> What needs to be done
Reproduce the records below, substituting "desktop agent" for every occurrence of "GUI agent" and leaving everything else unchanged.

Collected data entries
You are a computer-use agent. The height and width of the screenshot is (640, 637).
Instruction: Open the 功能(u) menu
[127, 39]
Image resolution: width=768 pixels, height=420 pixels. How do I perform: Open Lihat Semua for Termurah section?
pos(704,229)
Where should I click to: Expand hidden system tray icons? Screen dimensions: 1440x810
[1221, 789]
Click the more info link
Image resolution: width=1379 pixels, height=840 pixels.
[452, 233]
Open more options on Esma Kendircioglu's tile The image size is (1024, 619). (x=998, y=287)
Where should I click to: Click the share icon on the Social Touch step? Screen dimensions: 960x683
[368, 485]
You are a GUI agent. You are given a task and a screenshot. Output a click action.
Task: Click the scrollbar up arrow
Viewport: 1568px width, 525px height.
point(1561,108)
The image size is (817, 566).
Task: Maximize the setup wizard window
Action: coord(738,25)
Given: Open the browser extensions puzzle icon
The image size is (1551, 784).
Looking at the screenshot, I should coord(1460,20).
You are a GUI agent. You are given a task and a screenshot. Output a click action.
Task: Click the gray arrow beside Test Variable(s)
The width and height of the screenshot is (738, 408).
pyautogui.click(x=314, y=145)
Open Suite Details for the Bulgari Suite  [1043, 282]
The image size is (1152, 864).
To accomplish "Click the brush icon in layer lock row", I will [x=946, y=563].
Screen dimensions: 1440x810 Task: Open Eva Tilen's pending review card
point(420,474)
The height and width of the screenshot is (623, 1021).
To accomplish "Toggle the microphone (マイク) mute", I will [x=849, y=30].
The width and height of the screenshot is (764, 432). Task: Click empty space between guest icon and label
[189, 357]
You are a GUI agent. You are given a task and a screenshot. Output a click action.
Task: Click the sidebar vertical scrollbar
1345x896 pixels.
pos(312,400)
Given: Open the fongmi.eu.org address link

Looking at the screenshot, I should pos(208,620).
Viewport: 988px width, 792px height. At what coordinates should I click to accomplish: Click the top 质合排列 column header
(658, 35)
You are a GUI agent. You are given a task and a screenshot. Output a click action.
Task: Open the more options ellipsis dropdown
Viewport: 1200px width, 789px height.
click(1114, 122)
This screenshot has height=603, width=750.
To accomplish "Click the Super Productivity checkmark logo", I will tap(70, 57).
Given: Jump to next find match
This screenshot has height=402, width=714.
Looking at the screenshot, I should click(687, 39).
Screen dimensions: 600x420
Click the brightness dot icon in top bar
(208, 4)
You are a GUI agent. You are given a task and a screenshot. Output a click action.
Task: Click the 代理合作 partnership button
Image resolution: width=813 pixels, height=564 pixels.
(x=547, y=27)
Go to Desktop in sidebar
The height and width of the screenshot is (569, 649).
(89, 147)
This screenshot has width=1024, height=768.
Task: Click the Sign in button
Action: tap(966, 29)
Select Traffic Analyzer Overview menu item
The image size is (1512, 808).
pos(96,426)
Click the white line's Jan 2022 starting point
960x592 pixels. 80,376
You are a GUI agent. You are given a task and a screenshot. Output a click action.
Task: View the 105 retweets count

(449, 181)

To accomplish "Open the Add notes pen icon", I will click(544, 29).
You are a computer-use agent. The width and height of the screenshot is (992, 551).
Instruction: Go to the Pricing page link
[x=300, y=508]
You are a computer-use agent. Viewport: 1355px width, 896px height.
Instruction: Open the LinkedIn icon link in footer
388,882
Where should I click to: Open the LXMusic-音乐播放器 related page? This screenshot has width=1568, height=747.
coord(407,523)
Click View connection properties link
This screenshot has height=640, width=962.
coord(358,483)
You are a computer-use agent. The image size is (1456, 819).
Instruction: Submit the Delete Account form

> Completed task
You are a computer-use agent. The height and width of the screenshot is (640, 637).
Instruction: Open the 功能(u) menu
[127, 39]
Image resolution: width=768 pixels, height=420 pixels. How do I perform: Open Lihat Semua for Termurah section?
pos(704,229)
Where should I click to: Expand hidden system tray icons? Screen dimensions: 1440x810
[1221, 789]
Click the more info link
Image resolution: width=1379 pixels, height=840 pixels.
[452, 233]
Open more options on Esma Kendircioglu's tile The image size is (1024, 619). (x=998, y=287)
Where should I click to: Click the share icon on the Social Touch step? Screen dimensions: 960x683
[368, 485]
You are a desktop agent. You are given a task and a screenshot. Output a click action.
Task: Click the scrollbar up arrow
Viewport: 1568px width, 525px height.
point(1561,108)
The image size is (817, 566).
Task: Maximize the setup wizard window
Action: coord(738,25)
Given: Open the browser extensions puzzle icon
The image size is (1551, 784).
Looking at the screenshot, I should coord(1460,20).
You are a desktop agent. You are given a task and a screenshot. Output a click action.
Task: Click the gray arrow beside Test Variable(s)
The width and height of the screenshot is (738, 408).
pyautogui.click(x=314, y=145)
Open Suite Details for the Bulgari Suite  [1043, 282]
The image size is (1152, 864).
To accomplish "Click the brush icon in layer lock row", I will [x=946, y=563].
Screen dimensions: 1440x810 Task: Open Eva Tilen's pending review card
point(420,474)
The height and width of the screenshot is (623, 1021).
To accomplish "Toggle the microphone (マイク) mute", I will [x=849, y=30].
The width and height of the screenshot is (764, 432). Task: Click empty space between guest icon and label
[189, 357]
You are a desktop agent. You are given a task and a screenshot. Output a click action.
Task: Click the sidebar vertical scrollbar
1345x896 pixels.
pos(312,400)
Given: Open the fongmi.eu.org address link

Looking at the screenshot, I should pos(208,620).
Viewport: 988px width, 792px height. At what coordinates should I click to accomplish: Click the top 质合排列 column header
(658, 35)
You are a desktop agent. You are given a task and a screenshot. Output a click action.
Task: Open the more options ellipsis dropdown
Viewport: 1200px width, 789px height.
click(1114, 122)
This screenshot has height=603, width=750.
To accomplish "Click the Super Productivity checkmark logo", I will tap(70, 57).
Given: Jump to next find match
This screenshot has height=402, width=714.
Looking at the screenshot, I should click(687, 39).
Screen dimensions: 600x420
Click the brightness dot icon in top bar
(208, 4)
You are a desktop agent. You are given a task and a screenshot. Output a click action.
Task: Click the 代理合作 partnership button
Image resolution: width=813 pixels, height=564 pixels.
(x=547, y=27)
Go to Desktop in sidebar
The height and width of the screenshot is (569, 649).
(89, 147)
This screenshot has width=1024, height=768.
Task: Click the Sign in button
Action: tap(966, 29)
Select Traffic Analyzer Overview menu item
The image size is (1512, 808).
pos(96,426)
Click the white line's Jan 2022 starting point
960x592 pixels. 80,376
You are a desktop agent. You are given a task and a screenshot. Output a click action.
Task: View the 105 retweets count

(449, 181)

To accomplish "Open the Add notes pen icon", I will click(544, 29).
You are a computer-use agent. The width and height of the screenshot is (992, 551).
Instruction: Go to the Pricing page link
[x=300, y=508]
You are a computer-use agent. Viewport: 1355px width, 896px height.
Instruction: Open the LinkedIn icon link in footer
388,882
Where should I click to: Open the LXMusic-音乐播放器 related page? This screenshot has width=1568, height=747.
coord(407,523)
Click View connection properties link
This screenshot has height=640, width=962.
coord(358,483)
You are a computer-use agent. The image size is (1456, 819).
Instruction: Submit the Delete Account form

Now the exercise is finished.